Regarding the risk identification process, building by building information is useful since the individual location of a dwelling in a large city such as Medellín can lead to significant changes on its individual expected damages and losses due to geographical variations on the hazard intensities, a fact that is heightened when a seismic microzonation study is included. On the other hand, when communicating aggregated risk through maps, results should be grouped in larger divisions such as counties in order to avoid misleading conclusions. Catastrophe risk models are based on the large numbers law (Grossi et al. 2008), where a statistically significant number of elements are required to obtain a reliable estimation of the risk results but seen as a whole and not on an individual basis. For that reason, the physical risk results have been grouped at county level which constitutes the administrative division for Medellín. Grouping results on administrative areas can also facilitate the decision-making process since comprehensive schemes can be developed by establishing actions that, in overall, can reduce today’s risk conditions.

It is relevant to quantify seismic risk from both a physical and a holistic perspective because even though earthquakes are not the most common hazardous event in the city if compared to flash floods or landslides (which are not considered catastrophic); an event like this can lead to correlated damages and deaths, as well as to important disruptions occurring at the same time in different zones within the city. Also, though the uncertainties related to the physical seismic risk assessment have been accounted for, future research is needed in order to incorporate the ones existing in the considered socioeconomic characteristics (Burton and Silva 2014). Those cannot be handled by means of probability distributions, but nevertheless it is important to highlight that within the methodology explained and used herein, sensitivity tests on input data, weight and transformation functions using Monte Carlo simulations have shown how, at urban level, the risk rankings and risk level ranges derived from the composite indicator are robust (Marulanda et al. 2009).

────

- _Task 1_
In the passage on seismic risk in Medellín, at what level are the physical risk results grouped?
- _Task 2_
List every source cited in the passage on seismic risk in Medellín.
- _Task 3_
Please carry on the passage on seismic risk in Medellín from its final sentence.
The rows have no part in this work.

(Stored data entries)
────

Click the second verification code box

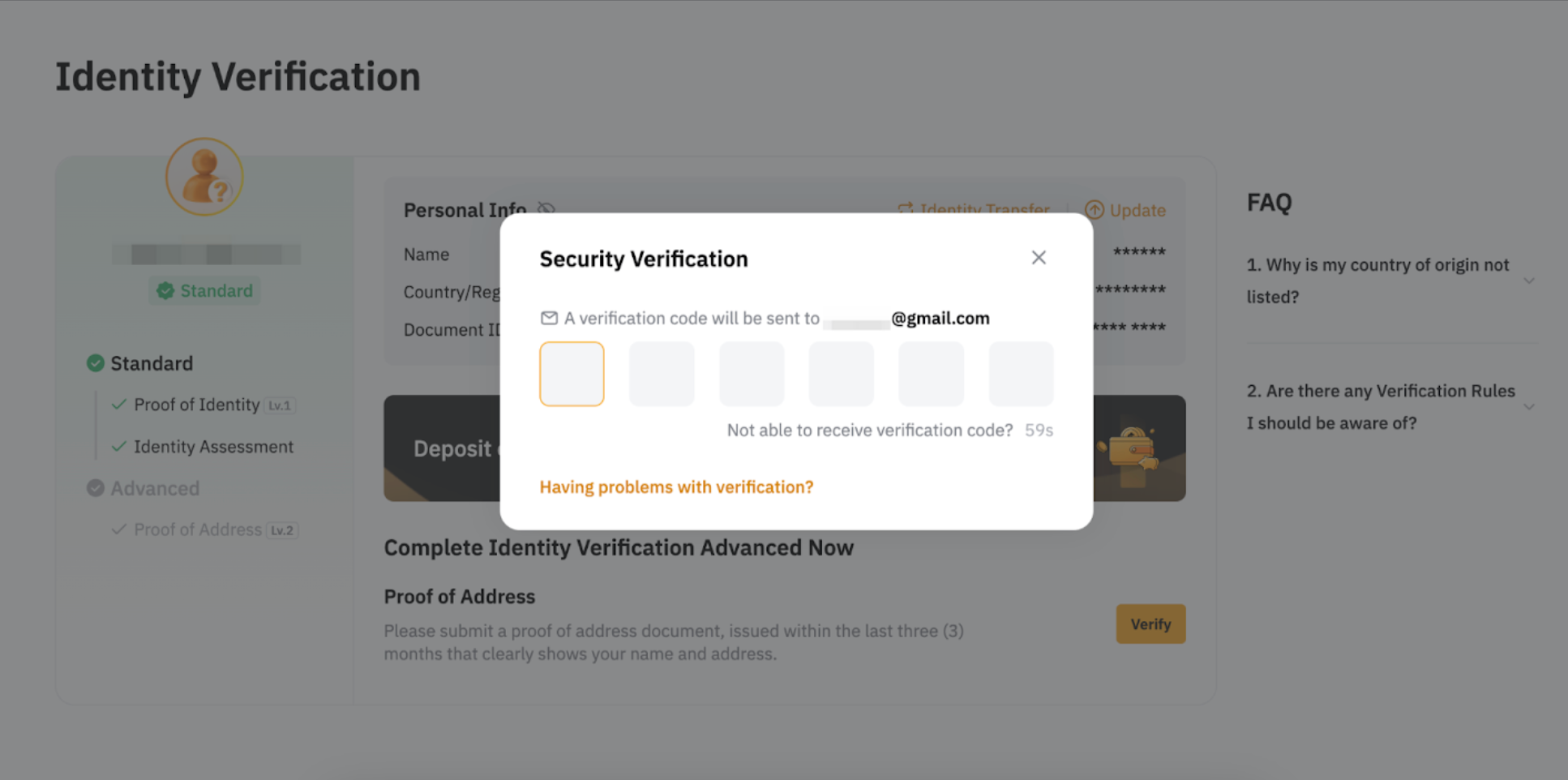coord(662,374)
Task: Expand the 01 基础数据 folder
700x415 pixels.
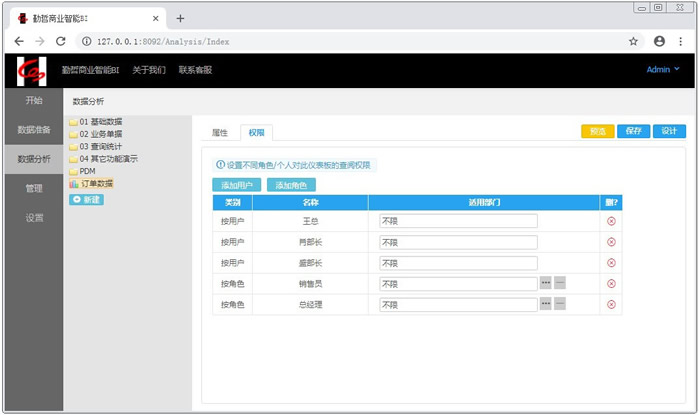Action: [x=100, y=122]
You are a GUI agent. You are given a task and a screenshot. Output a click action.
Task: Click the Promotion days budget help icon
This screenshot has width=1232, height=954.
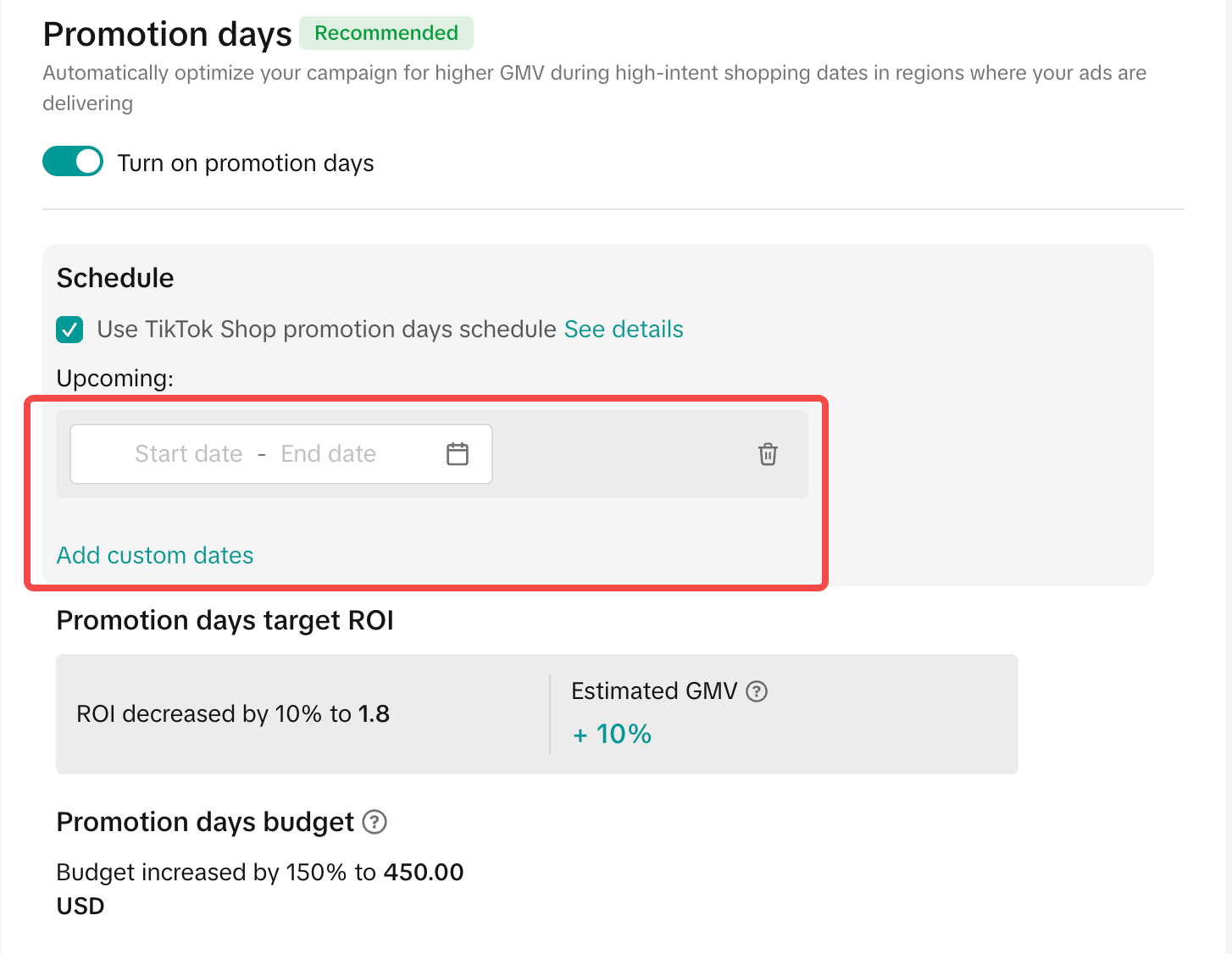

────

- _Response area 1_
At county level, which is the administrative division for Medellín.

- _Response area 2_
Grossi et al. 2008; Burton and Silva 2014; Marulanda et al. 2009

- _Response area 3_
Seismic risk assessed from a hard, soft or holistic approach is intended to contribute to the effectiveness of management strategies which largely depend on the decision-making process. Though this methodology can be understood as a simplified representation of the seismic risk at urban level, it performs a multidisciplinary approach that accounts not only for the physical damage but for social, institutional, economic and organizational issues that influence the risk results. Vulnerability is not only seen as a risk factor determined by the physical characteristics of a group of buildings, but also as being related to social fragility and lack of resilience of the exposed communities, while poverty must be understood as a vulnerability driver and not vulnerability itself.

A disaster risk reduction management scheme must involve an interdisciplinary process and the holistic evaluation contributes to this process, not only by considering the socioeconomic factor but by being a useful way to communicate risk through the identification of the critical areas of a city where the vulnerability is assessed considering different perspectives.

Finally, these kinds of evaluations can be periodically updated to evaluate the effectiveness of the prevention and mitigation strategies defined for the area of analysis while highlighting the most important measures to be taken that are needed to decrease either the physical vulnerability, the social fragility conditions or the lack of resilience.